“Mom?”
Taylor pokes her head into my afterlife bedroom. The living spend so much time enticing the dead to return to the corporeal world; nobody warns you (the dead) about them (the living) dropping by.
“You were a wonderful daughter,” I say. I want her to think of me fondly after Phil remarries.
“Uh, thanks, Mom. Do you need me to feed you the eggs now?”

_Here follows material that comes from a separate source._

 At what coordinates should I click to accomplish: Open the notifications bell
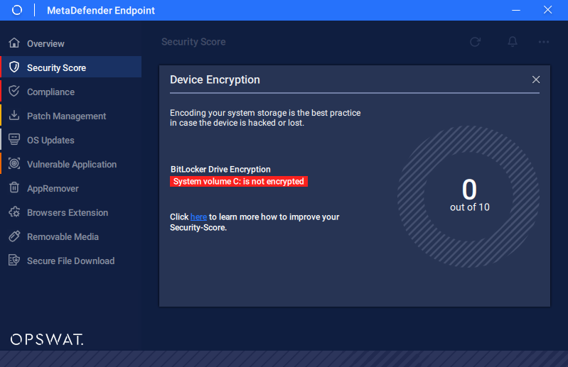pyautogui.click(x=513, y=42)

I breathe in the unmistakable aroma of laundry detergent, which seems to be emanating from the basket in Taylor’s arms.
Laundry. Basket. Taylor?
Yep. Definitely dead.
“Everything smells so
real,
” I whisper.
Taylor drops the basket and kneels next to me. “Mom, Dad and Micah and I talked after you went to bed, and we want you to know we’re going to do everything we can to help out right now. You have to rest, you know? You’re, like, the most important thing to us. We know you’re going to get better.” Her pretty brow puckers. “Mom, where do you keep those little bags that make the clothes smell good? I couldn’t find any, so I squeezed in just the littlest bit of that Tom’s toothpaste. It smells, like, almost the same.”
Toothpaste. In the dryer.
Alive. Fuuuuuck.
I sit up. Then I instruct my daughter on the particulars of all things domestic, laundry-compliant, and lavender-scented. I eat my eggs, which have cooled under the hatbox and taste somewhat of cardboard. I read the style section in the newspaper. I worry. I try to decide if I really do have cancer after all, or if I am insane, or something infinitely worse.
Night of the Living Dead
Later, I attribute it to being one of those hell-bent days. Every mom has them. The kind of days when you’re in and out of the minivan a dozen times before noon, strangling on the seat belt, racing from school to market to soccer field, flinging a batch of snickerdoodles in the oven, forgetting to set the timer, burning the batch and (unsuccessfully) substituting corn syrup for the goddamn depleted sugar when you have to mix a second batch, dropping the dog off at the vet and discovering it’s the wrong dog, returning home to find you left the garage door open and the tandem bike’s gone, stolen by some neglected neighborhood rich kid or flinty-eyed gardener, forgetting you told Carla Bonafacio you’d water her hydrangeas while they were in Puerto Vallarta, discovering said hydrangeas lifeless with heat, accidentally taping over Phil’s ’Niners match, thereby giving weight to his argument that we need TiVo, screening your mother’s calls so ruthlessly that she shows up at your door at 3:35
P.M.
, just when you’re supposed to leave to pick up the (cone-wearing, drugged, bladder-control-impaired) dog.
You know the kind of day.
I guess what I’m trying to explain is, I didn’t set out
not
to correct their mistaken notion that I was sick. Certainly not. How maladjusted would that be? It’s just . . . the opportunity didn’t present itself. Nor had I managed to clarify things on the committing-fraud-on-live-TV or causing-the-financial-ruinof-a-do-gooder-organization fronts. For all I know, I could be disowned by my family. I could go to jail and serve hard time without a single visit from a loving family member, with nary a care package to ease the journey between crime and a San Quentin–cured complexion. Clearly, I mishandled things the last time I tried to break through. Clearly, you can’t rush into this sort of thing. You could give someone a shock.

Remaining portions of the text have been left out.